Voraussetzungen für die Umlage
Damit eine Position üblicherweise auf den Mieter umgelegt werden kann, gelten nach der Rechtsprechung drei Bedingungen als maßgeblich, die in der Regel gleichzeitig erfüllt sein müssen:
- Die Kostenart wird in § 2 BetrKV genannt — andernfalls scheidet eine Umlage regelmäßig aus
- Der Mietvertrag enthält eine wirksame Umlagevereinbarung — die Kostenart sollte konkret benannt sein
- Die Kosten sind tatsächlich angefallen — Umlagen erfolgen typischerweise nur für reale, belegbare Kosten
Fehlt eine dieser Voraussetzungen, kann eine Umlage nach der Rechtsprechung unzulässig sein.
Häufige Stolperfallen bei der Umlage
In der Vermieter-Praxis treten regelmäßig folgende Situationen auf, die als problematisch gelten:
1. Instandhaltungsrücklage in der Abrechnung — sie erscheint auf der Hausgeldabrechnung, gilt aber nach der Rechtsprechung nicht als umlagefähig. Dies ist eine der häufigsten Konstellationen bei ETW-Vermietern.
2. Reparaturen als Wartung gebucht — Belege der Hausverwaltung anzufordern, kann bei Unsicherheit hilfreich sein.
3. Verwalterhonorar in der Nebenkostenabrechnung — Verwaltungskosten gelten im Wohnraummietrecht nach BGH-Rechtsprechung als nicht umlagefähig.
4. Pauschale "sonstige Betriebskosten"-Klauseln — solche Formulierungen werden von Gerichten regelmäßig als unwirksam beurteilt; konkrete Benennung jeder Position ist nach Rechtsprechung empfohlen.
5. Umlage trotz fehlender Mietvertragsvereinbarung — nicht jede in § 2 BetrKV genannte Kostenart kann ohne ausdrückliche mietvertragliche Vereinbarung umgelegt werden.
Häufige Fragen zur Umlagefähigkeit
Sind alle in § 2 BetrKV genannten Kostenarten automatisch umlagefähig? Nein. § 2 BetrKV legt fest, welche Kostenarten grundsätzlich umlagefähig sein können.
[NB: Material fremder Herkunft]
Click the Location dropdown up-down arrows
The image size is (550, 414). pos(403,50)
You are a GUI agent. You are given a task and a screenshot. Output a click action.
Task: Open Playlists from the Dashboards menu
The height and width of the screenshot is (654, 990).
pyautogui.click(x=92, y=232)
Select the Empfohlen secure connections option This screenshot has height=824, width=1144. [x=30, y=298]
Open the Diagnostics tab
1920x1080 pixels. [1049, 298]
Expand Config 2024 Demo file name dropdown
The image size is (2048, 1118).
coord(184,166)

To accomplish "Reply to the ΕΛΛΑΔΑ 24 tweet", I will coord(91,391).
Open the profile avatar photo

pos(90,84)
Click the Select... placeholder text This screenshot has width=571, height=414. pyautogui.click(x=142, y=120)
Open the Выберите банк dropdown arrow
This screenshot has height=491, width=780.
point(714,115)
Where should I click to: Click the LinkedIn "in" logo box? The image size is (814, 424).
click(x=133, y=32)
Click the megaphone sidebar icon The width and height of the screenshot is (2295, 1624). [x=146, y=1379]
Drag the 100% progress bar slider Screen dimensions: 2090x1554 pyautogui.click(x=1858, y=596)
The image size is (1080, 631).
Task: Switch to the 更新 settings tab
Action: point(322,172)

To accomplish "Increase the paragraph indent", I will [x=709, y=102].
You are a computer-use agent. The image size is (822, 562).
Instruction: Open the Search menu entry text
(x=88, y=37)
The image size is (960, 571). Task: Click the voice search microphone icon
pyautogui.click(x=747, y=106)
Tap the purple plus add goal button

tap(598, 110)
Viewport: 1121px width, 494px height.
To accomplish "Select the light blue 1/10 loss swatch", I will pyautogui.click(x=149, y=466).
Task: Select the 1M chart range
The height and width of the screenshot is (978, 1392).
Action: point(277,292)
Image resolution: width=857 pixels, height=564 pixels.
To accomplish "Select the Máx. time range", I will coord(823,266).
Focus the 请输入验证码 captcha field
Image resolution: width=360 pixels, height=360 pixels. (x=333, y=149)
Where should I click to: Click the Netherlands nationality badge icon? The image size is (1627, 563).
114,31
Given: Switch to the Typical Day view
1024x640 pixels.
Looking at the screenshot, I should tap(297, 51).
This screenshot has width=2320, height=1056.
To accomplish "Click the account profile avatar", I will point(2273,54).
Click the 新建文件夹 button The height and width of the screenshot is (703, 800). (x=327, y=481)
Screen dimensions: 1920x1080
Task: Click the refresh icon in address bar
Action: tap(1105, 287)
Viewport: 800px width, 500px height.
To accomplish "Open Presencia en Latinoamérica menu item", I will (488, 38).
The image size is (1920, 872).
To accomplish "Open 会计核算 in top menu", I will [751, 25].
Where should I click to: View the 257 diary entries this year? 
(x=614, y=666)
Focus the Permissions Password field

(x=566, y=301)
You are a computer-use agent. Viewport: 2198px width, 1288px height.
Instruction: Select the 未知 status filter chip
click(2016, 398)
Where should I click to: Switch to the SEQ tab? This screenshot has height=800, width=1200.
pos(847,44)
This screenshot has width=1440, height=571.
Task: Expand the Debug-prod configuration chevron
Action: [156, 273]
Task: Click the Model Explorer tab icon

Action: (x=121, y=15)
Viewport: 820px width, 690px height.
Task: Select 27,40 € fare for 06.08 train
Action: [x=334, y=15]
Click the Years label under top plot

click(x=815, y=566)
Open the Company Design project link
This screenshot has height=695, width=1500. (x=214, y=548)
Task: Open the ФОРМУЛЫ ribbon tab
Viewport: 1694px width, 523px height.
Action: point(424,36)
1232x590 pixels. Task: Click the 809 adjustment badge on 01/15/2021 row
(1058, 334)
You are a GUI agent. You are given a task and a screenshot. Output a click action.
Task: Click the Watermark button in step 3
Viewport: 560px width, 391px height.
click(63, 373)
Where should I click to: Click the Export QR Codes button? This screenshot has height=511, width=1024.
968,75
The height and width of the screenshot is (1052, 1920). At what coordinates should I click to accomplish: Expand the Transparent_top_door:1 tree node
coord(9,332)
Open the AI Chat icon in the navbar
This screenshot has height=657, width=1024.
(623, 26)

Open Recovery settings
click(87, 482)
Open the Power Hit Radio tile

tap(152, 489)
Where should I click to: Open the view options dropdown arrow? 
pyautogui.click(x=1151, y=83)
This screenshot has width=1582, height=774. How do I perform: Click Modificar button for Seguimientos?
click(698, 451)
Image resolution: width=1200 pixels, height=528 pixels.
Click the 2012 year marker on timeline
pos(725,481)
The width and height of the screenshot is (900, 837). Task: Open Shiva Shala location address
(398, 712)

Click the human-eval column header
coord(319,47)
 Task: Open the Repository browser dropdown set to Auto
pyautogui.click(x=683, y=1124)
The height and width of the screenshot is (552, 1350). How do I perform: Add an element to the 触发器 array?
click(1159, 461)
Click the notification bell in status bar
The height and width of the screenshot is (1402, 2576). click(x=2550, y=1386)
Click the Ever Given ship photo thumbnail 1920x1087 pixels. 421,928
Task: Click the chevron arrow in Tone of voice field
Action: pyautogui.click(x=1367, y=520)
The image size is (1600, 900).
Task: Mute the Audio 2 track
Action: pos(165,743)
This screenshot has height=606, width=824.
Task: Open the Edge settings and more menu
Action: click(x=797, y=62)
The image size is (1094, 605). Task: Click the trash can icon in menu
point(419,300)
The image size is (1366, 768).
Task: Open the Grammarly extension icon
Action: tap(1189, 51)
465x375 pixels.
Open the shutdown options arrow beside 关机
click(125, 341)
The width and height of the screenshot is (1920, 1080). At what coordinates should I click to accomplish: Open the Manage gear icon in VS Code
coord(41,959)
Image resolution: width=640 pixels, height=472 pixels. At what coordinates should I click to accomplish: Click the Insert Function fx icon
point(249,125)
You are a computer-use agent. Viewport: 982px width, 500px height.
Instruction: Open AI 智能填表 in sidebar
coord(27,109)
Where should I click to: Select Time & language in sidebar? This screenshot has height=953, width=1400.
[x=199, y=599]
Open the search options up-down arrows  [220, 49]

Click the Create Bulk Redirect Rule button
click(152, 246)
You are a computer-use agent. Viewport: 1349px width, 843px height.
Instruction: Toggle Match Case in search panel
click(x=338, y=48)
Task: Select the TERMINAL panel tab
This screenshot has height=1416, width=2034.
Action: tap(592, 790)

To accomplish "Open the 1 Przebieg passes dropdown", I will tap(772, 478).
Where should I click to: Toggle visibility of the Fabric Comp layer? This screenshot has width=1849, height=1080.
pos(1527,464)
Die tatsächliche Umlage hängt nach der Rechtsprechung davon ab, ob die jeweilige Kostenart im Mietvertrag konkret als umlagefähig vereinbart wurde.
Was passiert, wenn eine nicht umlagefähige Position in der Abrechnung enthalten ist? Der Mieter kann der Position widersprechen und die Erstattung verlangen. Bei groben formellen Mängeln kann die gesamte Abrechnung nach Rechtsprechung unwirksam sein. In diesem Fall können auch berechtigte Nachforderungen verloren gehen. Bei rechtlichen Unsicherheiten empfiehlt sich Rücksprache mit einem Fachanwalt für Mietrecht.
Sind Wartungskosten eines eigenen Wartungsvertrags umlagefähig? Üblicherweise ja, sofern die Wartungsart in § 2 BetrKV genannt ist (z.B. Heizungswartung Nr. 4) und im Mietvertrag konkret vereinbart wurde. Solche Posten können zusätzlich zu den Positionen aus der Hausgeldabrechnung erfasst werden.
Was ist mit Wartungs- oder Reparaturkosten für Sondereigentum? Wartungen am Sondereigentum (z.B. Therme, Einbauküche) können nach der Rechtsprechung umlagefähig sein, wenn im Mietvertrag konkret vereinbart. Reparaturen werden in der Regel als nicht umlagefähig eingestuft, da sie zur Instandhaltungspflicht des Vermieters zählen.
Sind Mieterportal-Kosten oder Software-Lizenzen umlagefähig? Nein. Kosten für die Verwaltungs-Infrastruktur des Vermieters (auch Software wie Wegora) gelten als Verwaltungskosten und werden in der Praxis nicht umgelegt. Sie sind vom Vermieter selbst zu tragen.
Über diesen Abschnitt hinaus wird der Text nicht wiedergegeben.